Hackers stole over $625 million across 20 to 30 separate attacks in April 2026 alone. That’s nearly one attack every single day. DefiLlama posted a chart on X showing that April averaged nearly 1 attack per day, compared with previous monthly records that rarely exceeded 12 to 15 incidents.
This outstripped the total for all previous quarters, pushing the month toward a record high for security breaches.

Several high-impact incidents defined the month. On April 1, 2026, the Drift Protocol lost $285 million. A North Korean group spent about six months building trust with Drift employees, only to steal the funds in 12 minutes using pre-signed withdrawal instructions.
As earlier reported by Cryptopolitan, KelpDAO followed suit on April 18, losing $293 million after attackers tricked its system into releasing tokens with no real backing.
Both attacks originated from North Korea, but used different methods, demonstrating a level of sophistication the DeFi industry was not ready for. Together, these two incidents alone accounted for the majority of April’s losses. This shows how a small number of sophisticated attacks can destabilize large portions of the DeFi ecosystem.
The group behind the KelpDAO attack deposited the stolen tokens as collateral on Aave and borrowed nearly $190 million in real Ethereum against them.

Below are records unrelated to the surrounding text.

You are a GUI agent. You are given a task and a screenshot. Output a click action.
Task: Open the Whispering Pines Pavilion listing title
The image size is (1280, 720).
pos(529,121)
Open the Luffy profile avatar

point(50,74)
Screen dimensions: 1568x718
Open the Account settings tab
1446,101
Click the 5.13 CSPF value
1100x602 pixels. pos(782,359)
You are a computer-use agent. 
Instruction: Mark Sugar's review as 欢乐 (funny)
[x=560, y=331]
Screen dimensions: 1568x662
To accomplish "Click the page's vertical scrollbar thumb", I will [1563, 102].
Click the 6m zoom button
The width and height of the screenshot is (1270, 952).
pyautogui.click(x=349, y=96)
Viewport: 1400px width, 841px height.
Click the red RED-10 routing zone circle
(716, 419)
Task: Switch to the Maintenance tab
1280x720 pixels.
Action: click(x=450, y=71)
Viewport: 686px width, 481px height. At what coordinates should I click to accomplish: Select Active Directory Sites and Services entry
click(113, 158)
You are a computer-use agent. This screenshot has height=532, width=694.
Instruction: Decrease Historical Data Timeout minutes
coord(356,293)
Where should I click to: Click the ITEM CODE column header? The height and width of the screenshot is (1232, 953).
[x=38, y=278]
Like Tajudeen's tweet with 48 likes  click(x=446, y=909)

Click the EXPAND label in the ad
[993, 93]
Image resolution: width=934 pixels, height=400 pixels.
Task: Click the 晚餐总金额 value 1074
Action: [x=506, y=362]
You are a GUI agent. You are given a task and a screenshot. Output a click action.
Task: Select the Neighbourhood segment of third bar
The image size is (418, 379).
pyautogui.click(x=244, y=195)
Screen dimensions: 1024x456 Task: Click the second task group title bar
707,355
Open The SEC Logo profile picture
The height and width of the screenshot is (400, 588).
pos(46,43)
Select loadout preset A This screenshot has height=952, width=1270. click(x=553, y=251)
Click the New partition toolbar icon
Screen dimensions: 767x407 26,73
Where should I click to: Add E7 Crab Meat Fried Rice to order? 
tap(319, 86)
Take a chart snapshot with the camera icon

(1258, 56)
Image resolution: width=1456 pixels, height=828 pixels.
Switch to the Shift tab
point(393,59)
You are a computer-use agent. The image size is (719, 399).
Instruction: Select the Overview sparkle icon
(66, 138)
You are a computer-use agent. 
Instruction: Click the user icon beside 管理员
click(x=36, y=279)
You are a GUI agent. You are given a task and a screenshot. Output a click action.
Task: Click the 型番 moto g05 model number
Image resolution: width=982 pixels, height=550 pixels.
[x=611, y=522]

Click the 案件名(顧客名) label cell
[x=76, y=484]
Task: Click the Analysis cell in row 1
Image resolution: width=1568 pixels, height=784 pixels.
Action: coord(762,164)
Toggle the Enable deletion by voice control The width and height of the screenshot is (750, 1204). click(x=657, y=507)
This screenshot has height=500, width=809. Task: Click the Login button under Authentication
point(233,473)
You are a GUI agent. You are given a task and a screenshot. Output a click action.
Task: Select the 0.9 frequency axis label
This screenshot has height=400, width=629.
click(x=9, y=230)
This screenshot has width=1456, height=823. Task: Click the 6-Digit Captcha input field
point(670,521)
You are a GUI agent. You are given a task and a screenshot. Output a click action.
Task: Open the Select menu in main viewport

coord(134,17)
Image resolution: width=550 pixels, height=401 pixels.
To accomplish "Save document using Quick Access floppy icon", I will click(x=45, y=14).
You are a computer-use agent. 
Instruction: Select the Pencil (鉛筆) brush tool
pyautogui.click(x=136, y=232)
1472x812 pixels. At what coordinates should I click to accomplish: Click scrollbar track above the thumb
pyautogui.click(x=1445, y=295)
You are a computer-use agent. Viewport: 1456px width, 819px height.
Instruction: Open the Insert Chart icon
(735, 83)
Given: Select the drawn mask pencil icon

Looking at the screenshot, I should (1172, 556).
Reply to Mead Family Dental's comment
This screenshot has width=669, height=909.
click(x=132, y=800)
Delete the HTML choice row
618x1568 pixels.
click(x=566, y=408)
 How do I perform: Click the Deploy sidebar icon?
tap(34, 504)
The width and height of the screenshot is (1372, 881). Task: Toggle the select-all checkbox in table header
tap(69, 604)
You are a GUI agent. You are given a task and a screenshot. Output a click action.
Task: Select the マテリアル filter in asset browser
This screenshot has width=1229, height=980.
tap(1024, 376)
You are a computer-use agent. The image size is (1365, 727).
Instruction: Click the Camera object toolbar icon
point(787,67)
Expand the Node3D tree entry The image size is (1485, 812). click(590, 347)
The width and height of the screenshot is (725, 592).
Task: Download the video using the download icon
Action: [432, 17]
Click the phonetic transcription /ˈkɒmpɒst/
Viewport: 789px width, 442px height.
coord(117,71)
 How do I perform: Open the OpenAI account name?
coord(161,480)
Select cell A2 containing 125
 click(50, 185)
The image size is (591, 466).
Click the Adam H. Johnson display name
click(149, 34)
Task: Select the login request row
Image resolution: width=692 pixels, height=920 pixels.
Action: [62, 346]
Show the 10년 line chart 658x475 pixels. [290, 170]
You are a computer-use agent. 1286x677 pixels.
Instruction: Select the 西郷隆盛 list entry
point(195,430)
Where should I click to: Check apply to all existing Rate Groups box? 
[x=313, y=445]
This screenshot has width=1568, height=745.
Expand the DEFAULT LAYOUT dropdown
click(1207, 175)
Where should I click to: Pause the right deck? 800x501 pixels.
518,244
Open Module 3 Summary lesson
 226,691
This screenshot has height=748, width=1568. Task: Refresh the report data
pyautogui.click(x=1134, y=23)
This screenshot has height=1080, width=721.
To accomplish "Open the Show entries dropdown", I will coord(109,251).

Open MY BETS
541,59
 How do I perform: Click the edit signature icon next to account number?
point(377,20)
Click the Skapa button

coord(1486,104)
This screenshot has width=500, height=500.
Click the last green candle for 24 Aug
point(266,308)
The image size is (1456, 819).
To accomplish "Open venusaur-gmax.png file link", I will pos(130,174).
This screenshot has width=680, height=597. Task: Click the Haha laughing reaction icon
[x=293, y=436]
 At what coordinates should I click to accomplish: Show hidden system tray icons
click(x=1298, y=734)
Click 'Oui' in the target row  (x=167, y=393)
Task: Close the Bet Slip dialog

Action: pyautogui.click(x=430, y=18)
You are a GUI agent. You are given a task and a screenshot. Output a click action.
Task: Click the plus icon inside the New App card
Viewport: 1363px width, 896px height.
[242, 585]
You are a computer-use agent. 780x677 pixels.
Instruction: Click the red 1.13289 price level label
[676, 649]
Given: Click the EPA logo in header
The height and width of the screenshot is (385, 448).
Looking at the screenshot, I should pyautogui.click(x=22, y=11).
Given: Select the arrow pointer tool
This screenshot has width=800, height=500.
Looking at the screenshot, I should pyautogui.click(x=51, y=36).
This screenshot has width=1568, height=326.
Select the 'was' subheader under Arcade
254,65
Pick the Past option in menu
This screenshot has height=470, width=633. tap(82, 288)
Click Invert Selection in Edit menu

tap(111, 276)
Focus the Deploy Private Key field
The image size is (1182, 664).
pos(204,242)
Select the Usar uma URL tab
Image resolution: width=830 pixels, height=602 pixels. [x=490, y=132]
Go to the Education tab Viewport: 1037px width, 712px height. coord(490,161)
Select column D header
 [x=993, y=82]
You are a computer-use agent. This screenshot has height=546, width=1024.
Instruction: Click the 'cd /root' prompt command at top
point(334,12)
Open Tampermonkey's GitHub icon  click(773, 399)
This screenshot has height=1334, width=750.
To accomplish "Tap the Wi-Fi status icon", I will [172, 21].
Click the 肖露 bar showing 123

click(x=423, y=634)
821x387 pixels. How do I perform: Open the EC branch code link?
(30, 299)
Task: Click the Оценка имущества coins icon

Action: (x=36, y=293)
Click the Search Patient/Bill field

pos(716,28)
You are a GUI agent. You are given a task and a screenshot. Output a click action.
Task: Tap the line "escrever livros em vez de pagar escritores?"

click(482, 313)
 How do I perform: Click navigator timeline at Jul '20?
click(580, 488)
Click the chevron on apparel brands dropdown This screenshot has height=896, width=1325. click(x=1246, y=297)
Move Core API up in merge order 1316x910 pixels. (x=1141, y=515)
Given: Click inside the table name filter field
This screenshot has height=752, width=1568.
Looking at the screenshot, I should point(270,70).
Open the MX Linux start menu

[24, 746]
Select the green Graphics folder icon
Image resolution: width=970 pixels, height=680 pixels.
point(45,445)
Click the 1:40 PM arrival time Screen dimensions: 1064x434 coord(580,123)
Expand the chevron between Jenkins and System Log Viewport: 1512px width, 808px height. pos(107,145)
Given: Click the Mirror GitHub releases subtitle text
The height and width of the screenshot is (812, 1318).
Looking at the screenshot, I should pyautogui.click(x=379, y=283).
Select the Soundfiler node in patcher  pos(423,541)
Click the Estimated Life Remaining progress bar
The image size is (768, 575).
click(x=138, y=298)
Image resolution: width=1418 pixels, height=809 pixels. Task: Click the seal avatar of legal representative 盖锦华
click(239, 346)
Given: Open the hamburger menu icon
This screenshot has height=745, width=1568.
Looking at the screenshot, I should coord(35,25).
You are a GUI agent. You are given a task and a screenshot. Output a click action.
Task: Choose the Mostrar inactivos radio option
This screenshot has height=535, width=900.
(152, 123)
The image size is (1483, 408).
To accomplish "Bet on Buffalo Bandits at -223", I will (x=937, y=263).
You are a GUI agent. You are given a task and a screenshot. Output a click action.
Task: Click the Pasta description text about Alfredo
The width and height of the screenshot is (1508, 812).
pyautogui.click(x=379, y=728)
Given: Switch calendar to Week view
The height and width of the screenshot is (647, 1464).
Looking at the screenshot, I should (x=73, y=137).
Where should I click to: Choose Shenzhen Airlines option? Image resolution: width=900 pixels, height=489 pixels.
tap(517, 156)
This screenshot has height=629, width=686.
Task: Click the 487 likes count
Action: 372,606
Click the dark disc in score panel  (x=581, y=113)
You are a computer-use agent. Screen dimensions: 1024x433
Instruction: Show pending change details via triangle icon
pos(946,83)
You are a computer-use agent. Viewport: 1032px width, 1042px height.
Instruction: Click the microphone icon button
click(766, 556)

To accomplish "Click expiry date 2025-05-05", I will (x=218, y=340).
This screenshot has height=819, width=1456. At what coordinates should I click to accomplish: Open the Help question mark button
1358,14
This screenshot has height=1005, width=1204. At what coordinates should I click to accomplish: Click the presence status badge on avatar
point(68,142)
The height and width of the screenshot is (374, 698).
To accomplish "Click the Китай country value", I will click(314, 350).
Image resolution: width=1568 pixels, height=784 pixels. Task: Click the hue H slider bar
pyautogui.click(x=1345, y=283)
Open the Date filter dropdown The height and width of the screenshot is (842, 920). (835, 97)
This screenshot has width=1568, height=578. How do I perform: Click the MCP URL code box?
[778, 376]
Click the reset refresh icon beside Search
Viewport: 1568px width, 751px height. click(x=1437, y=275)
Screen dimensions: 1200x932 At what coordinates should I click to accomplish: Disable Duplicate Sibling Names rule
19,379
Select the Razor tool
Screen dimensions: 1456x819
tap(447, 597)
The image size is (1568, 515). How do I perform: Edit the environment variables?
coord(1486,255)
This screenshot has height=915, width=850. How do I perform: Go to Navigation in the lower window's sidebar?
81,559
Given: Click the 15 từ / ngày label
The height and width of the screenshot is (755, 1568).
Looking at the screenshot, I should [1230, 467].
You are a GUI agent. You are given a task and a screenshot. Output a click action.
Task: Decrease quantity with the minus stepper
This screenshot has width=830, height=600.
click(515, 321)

Aave was now holding worthless tokens as security for real loans, and the platform’s deposits fell from $26.4 billion to around $17.9 billion in just 48 hours. Stablecoin pools on the platform hit 100% utilization, and according to Galaxy Research, Aave’s bad debt rose to between $123.7 million and $230 million.
Over $13 billion exited DeFi protocols within days of the attack as users panicked and began withdrawing funds. Platforms like Morpho, Spark, Lido, Yearn, Beefy, and Ethereum itself froze certain operations due to massive outflows as trust across the industry broke down.
None of these accounts for the collateral damage seen across TVL, user trust, valuations, and the space’s morale. DeFi remains a niche market until risk can be properly priced.” DeFi analyst, as quoted by BeInCrypto.
According to TRM Labs, government-backed hacking units in North Korea were responsible for 75% of all crypto hack losses through April 2026 ($577 million out of a total $759 million).
As documented by the United Nations, the US Treasury, and multiple blockchain intelligence firms, North Korea steals crypto to fund its government and weapons programs due to severe international sanctions. TRM Labs reported that North Korea stole over $6 billion in crypto since 2017.
“What we are watching is not a North Korean campaign that is broader — it is one that is sharper,” Ari Redbord, Global Head of Policy and Government Affairs at TRMLabs, said. “North Korea is moving faster and more precisely than ever.”
Rhea Finance lost $18.4 million on April 10. Tether froze $3.29 million of those funds in time, but the attacker used flash loans to manipulate prices and drain the pool of the remaining amount.
Similarly, the crypto exchange in Kyrgyzstan, Grinex, lost $13.74 million in USDT on April 15 after hackers split the funds across 54 wallets and converted them into SunSwap to make them difficult to track. Hyperbridge also lost $2.5 million on the Polkadot network, and CoW Swap $1.2 million on April 14.
Onchain analyst Wazz posted on X on April 29, saying, “Hundreds of wallets (many of which haven’t been active in 7+ years) just got drained by the same address on ETH mainnet.” He added, “Seems like a new live exploit, worth flagging.”
It didn’t end there, though, because Wasabi Protocol lost approximately $5 million on the last day of April after an attacker used a compromised deployment key to exploit the system
Both, depending on how you look at it. For example, response times after attacks have greatly improved over the years, as more than 14 organizations pledged over $300 million to the DeFi United rescue fund after the KelpDAO incident.
The Arbitrum Security Council even froze $71 million of the attacker’s funds using emergency powers, something that was never possible a few years ago.
However, the attacks are also evolving faster than defenses can keep up, because the two biggest April incidents exploited human manipulation. Years ago, most hacks exploited bugs in the smart contracts.
If losses continue at this rate, with the same number of hacks, the industry might lose about $7.5 billion in the coming months. That’s 3 times the losses in 2024.